Work request
Repeat the records word for word.

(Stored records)
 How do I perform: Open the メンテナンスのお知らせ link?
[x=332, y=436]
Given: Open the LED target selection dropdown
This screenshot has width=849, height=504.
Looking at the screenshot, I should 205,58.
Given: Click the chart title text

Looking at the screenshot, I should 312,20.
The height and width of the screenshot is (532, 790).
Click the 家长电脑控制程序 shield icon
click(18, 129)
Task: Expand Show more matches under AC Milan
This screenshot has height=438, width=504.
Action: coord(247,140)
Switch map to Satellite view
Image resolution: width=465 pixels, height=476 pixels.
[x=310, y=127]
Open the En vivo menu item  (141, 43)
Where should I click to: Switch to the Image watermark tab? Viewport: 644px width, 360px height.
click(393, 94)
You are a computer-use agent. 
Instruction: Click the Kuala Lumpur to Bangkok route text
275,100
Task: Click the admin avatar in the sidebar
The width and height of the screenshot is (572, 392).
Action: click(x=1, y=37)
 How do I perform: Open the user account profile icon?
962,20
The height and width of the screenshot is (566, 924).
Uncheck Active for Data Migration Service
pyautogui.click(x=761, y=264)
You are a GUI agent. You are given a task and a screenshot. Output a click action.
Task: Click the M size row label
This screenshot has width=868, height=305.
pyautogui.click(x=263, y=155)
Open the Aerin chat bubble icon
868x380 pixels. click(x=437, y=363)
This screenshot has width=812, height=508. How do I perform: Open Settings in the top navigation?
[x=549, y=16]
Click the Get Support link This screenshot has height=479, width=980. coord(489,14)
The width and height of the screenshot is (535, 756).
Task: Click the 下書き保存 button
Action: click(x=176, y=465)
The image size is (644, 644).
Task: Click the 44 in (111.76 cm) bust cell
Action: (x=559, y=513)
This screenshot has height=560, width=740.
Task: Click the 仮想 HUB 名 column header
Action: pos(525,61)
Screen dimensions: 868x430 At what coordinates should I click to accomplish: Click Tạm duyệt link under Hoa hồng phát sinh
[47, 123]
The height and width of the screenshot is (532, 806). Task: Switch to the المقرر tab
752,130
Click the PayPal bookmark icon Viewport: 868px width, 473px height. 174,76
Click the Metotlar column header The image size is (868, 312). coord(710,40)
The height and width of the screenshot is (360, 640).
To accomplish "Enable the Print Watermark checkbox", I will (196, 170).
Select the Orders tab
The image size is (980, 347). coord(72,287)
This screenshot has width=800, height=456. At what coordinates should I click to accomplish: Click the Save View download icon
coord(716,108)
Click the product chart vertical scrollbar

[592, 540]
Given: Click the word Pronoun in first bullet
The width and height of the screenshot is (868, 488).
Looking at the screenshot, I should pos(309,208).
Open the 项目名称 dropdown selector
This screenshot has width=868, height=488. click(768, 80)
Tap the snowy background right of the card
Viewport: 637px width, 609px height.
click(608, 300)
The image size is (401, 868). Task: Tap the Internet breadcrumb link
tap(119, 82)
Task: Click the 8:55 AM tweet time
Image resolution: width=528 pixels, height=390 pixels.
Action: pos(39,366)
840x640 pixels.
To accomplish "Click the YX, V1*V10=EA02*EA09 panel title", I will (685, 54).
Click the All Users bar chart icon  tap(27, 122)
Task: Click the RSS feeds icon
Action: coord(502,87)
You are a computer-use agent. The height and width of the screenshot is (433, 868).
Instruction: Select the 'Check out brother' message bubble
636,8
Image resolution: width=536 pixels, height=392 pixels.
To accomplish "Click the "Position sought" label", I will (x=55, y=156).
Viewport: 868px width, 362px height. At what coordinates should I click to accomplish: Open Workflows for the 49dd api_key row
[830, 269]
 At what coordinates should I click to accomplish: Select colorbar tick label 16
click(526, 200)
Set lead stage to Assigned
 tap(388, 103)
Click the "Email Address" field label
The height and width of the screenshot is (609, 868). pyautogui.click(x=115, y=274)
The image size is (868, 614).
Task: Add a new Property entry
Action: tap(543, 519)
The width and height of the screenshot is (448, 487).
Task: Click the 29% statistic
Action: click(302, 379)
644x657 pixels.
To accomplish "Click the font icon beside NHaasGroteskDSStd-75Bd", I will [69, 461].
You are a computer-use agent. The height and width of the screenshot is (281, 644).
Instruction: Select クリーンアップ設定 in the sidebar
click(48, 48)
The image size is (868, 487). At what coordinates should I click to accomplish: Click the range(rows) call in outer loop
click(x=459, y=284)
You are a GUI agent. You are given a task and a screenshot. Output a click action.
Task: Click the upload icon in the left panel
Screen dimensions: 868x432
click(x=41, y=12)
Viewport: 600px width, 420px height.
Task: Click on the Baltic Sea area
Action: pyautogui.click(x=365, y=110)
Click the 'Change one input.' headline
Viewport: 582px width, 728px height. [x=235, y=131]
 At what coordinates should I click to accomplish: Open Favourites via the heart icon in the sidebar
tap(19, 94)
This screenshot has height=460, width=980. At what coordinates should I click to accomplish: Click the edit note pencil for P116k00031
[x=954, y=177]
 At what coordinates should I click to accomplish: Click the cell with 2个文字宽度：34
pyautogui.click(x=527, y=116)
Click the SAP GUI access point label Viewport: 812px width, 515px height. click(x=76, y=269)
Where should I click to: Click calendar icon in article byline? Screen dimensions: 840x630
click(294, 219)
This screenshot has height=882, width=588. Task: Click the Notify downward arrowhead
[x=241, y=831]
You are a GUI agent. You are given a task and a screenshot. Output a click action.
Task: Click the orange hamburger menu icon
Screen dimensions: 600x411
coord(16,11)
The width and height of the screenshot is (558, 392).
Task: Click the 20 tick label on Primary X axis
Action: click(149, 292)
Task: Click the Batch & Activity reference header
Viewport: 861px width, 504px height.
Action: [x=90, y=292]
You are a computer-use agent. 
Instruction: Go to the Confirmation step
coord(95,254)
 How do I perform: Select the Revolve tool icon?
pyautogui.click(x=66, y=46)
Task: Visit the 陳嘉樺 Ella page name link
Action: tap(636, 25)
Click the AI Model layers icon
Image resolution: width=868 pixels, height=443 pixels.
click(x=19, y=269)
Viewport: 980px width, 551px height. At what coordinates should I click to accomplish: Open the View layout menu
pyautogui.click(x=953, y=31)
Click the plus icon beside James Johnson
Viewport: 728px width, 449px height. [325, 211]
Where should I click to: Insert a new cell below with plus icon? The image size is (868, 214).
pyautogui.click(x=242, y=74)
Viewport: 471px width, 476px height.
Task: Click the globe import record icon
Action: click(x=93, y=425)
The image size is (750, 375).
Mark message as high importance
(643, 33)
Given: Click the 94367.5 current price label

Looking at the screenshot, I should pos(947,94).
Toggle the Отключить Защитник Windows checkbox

Problem solution
 How do I perform: Open the メンテナンスのお知らせ link?
[x=332, y=436]
Given: Open the LED target selection dropdown
This screenshot has width=849, height=504.
Looking at the screenshot, I should 205,58.
Given: Click the chart title text

Looking at the screenshot, I should 312,20.
The height and width of the screenshot is (532, 790).
Click the 家长电脑控制程序 shield icon
click(18, 129)
Task: Expand Show more matches under AC Milan
This screenshot has height=438, width=504.
Action: coord(247,140)
Switch map to Satellite view
Image resolution: width=465 pixels, height=476 pixels.
[x=310, y=127]
Open the En vivo menu item  (141, 43)
Where should I click to: Switch to the Image watermark tab? Viewport: 644px width, 360px height.
click(393, 94)
You are a computer-use agent. 
Instruction: Click the Kuala Lumpur to Bangkok route text
275,100
Task: Click the admin avatar in the sidebar
The width and height of the screenshot is (572, 392).
Action: click(x=1, y=37)
 How do I perform: Open the user account profile icon?
962,20
The height and width of the screenshot is (566, 924).
Uncheck Active for Data Migration Service
pyautogui.click(x=761, y=264)
You are a GUI agent. You are given a task and a screenshot. Output a click action.
Task: Click the M size row label
This screenshot has width=868, height=305.
pyautogui.click(x=263, y=155)
Open the Aerin chat bubble icon
868x380 pixels. click(x=437, y=363)
This screenshot has width=812, height=508. How do I perform: Open Settings in the top navigation?
[x=549, y=16]
Click the Get Support link This screenshot has height=479, width=980. coord(489,14)
The width and height of the screenshot is (535, 756).
Task: Click the 下書き保存 button
Action: click(x=176, y=465)
The image size is (644, 644).
Task: Click the 44 in (111.76 cm) bust cell
Action: (x=559, y=513)
This screenshot has height=560, width=740.
Task: Click the 仮想 HUB 名 column header
Action: pos(525,61)
Screen dimensions: 868x430 At what coordinates should I click to accomplish: Click Tạm duyệt link under Hoa hồng phát sinh
[47, 123]
The height and width of the screenshot is (532, 806). Task: Switch to the المقرر tab
752,130
Click the PayPal bookmark icon Viewport: 868px width, 473px height. 174,76
Click the Metotlar column header The image size is (868, 312). coord(710,40)
The height and width of the screenshot is (360, 640).
To accomplish "Enable the Print Watermark checkbox", I will (196, 170).
Select the Orders tab
The image size is (980, 347). coord(72,287)
This screenshot has width=800, height=456. At what coordinates should I click to accomplish: Click the Save View download icon
coord(716,108)
Click the product chart vertical scrollbar

[592, 540]
Given: Click the word Pronoun in first bullet
The width and height of the screenshot is (868, 488).
Looking at the screenshot, I should pos(309,208).
Open the 项目名称 dropdown selector
This screenshot has width=868, height=488. click(768, 80)
Tap the snowy background right of the card
Viewport: 637px width, 609px height.
click(608, 300)
The image size is (401, 868). Task: Tap the Internet breadcrumb link
tap(119, 82)
Task: Click the 8:55 AM tweet time
Image resolution: width=528 pixels, height=390 pixels.
Action: pos(39,366)
840x640 pixels.
To accomplish "Click the YX, V1*V10=EA02*EA09 panel title", I will (685, 54).
Click the All Users bar chart icon  tap(27, 122)
Task: Click the RSS feeds icon
Action: coord(502,87)
You are a computer-use agent. The height and width of the screenshot is (433, 868).
Instruction: Select the 'Check out brother' message bubble
636,8
Image resolution: width=536 pixels, height=392 pixels.
To accomplish "Click the "Position sought" label", I will (x=55, y=156).
Viewport: 868px width, 362px height. At what coordinates should I click to accomplish: Open Workflows for the 49dd api_key row
[830, 269]
 At what coordinates should I click to accomplish: Select colorbar tick label 16
click(526, 200)
Set lead stage to Assigned
 tap(388, 103)
Click the "Email Address" field label
The height and width of the screenshot is (609, 868). pyautogui.click(x=115, y=274)
The image size is (868, 614).
Task: Add a new Property entry
Action: tap(543, 519)
The width and height of the screenshot is (448, 487).
Task: Click the 29% statistic
Action: click(302, 379)
644x657 pixels.
To accomplish "Click the font icon beside NHaasGroteskDSStd-75Bd", I will [69, 461].
You are a computer-use agent. The height and width of the screenshot is (281, 644).
Instruction: Select クリーンアップ設定 in the sidebar
click(48, 48)
The image size is (868, 487). At what coordinates should I click to accomplish: Click the range(rows) call in outer loop
click(x=459, y=284)
You are a GUI agent. You are given a task and a screenshot. Output a click action.
Task: Click the upload icon in the left panel
Screen dimensions: 868x432
click(x=41, y=12)
Viewport: 600px width, 420px height.
Task: Click on the Baltic Sea area
Action: pyautogui.click(x=365, y=110)
Click the 'Change one input.' headline
Viewport: 582px width, 728px height. [x=235, y=131]
 At what coordinates should I click to accomplish: Open Favourites via the heart icon in the sidebar
tap(19, 94)
This screenshot has height=460, width=980. At what coordinates should I click to accomplish: Click the edit note pencil for P116k00031
[x=954, y=177]
 At what coordinates should I click to accomplish: Click the cell with 2个文字宽度：34
pyautogui.click(x=527, y=116)
Click the SAP GUI access point label Viewport: 812px width, 515px height. click(x=76, y=269)
Where should I click to: Click calendar icon in article byline? Screen dimensions: 840x630
click(294, 219)
This screenshot has height=882, width=588. Task: Click the Notify downward arrowhead
[x=241, y=831]
You are a GUI agent. You are given a task and a screenshot. Output a click action.
Task: Click the orange hamburger menu icon
Screen dimensions: 600x411
coord(16,11)
The width and height of the screenshot is (558, 392).
Task: Click the 20 tick label on Primary X axis
Action: click(149, 292)
Task: Click the Batch & Activity reference header
Viewport: 861px width, 504px height.
Action: [x=90, y=292]
You are a computer-use agent. 
Instruction: Go to the Confirmation step
coord(95,254)
 How do I perform: Select the Revolve tool icon?
pyautogui.click(x=66, y=46)
Task: Visit the 陳嘉樺 Ella page name link
Action: tap(636, 25)
Click the AI Model layers icon
Image resolution: width=868 pixels, height=443 pixels.
click(x=19, y=269)
Viewport: 980px width, 551px height. At what coordinates should I click to accomplish: Open the View layout menu
pyautogui.click(x=953, y=31)
Click the plus icon beside James Johnson
Viewport: 728px width, 449px height. [325, 211]
Where should I click to: Insert a new cell below with plus icon? The image size is (868, 214).
pyautogui.click(x=242, y=74)
Viewport: 471px width, 476px height.
Task: Click the globe import record icon
Action: click(x=93, y=425)
The image size is (750, 375).
Mark message as high importance
(643, 33)
Given: Click the 94367.5 current price label

Looking at the screenshot, I should pos(947,94).
Toggle the Отключить Защитник Windows checkbox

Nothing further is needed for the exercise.